_What is required_. Wherever a line in the material contains the word "will", copy that line.

_Source material_.
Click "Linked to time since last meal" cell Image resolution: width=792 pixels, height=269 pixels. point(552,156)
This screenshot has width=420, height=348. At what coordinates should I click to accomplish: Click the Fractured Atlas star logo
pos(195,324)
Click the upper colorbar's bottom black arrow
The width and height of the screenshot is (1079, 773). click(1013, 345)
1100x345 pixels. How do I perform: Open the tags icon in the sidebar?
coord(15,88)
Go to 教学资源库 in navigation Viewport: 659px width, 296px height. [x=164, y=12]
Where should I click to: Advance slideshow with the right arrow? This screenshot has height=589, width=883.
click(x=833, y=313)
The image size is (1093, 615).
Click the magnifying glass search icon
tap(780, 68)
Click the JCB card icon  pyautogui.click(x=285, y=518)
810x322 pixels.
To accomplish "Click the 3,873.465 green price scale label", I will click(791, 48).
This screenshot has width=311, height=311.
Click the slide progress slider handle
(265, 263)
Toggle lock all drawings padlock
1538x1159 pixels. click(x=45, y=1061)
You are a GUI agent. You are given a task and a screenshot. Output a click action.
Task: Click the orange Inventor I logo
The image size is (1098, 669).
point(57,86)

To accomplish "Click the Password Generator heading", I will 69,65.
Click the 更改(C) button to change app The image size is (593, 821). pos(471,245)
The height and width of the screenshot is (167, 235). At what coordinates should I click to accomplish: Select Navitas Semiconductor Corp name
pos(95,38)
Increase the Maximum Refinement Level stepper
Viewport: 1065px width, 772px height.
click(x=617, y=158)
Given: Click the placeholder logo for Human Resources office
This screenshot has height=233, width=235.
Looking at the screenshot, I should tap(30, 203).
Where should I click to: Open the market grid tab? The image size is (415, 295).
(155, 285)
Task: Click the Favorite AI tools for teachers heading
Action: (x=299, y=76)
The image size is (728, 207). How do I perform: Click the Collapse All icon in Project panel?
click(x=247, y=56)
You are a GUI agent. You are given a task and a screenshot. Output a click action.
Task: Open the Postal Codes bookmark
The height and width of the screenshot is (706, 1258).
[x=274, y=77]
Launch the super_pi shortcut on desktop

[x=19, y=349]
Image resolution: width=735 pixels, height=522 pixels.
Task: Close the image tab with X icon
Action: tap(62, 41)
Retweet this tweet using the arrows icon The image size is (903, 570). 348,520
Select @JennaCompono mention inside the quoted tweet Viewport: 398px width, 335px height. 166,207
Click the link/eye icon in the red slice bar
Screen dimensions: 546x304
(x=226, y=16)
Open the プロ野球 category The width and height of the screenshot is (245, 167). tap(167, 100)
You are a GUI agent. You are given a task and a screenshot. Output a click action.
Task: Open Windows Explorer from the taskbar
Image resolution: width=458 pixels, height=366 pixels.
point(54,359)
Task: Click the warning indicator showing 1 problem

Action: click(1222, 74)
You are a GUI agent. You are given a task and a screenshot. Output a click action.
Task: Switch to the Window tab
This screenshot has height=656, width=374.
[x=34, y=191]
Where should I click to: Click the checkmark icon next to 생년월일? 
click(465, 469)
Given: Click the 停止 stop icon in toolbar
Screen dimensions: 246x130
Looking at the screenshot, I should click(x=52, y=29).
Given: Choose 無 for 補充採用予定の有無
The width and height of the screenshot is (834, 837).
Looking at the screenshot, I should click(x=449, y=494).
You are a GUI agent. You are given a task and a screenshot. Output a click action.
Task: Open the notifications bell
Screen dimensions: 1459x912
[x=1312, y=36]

_Result for this exercise_.
To accomplish "Click the 3,873.465 green price scale label", I will click(791, 48).
To accomplish "Click the Password Generator heading", I will 69,65.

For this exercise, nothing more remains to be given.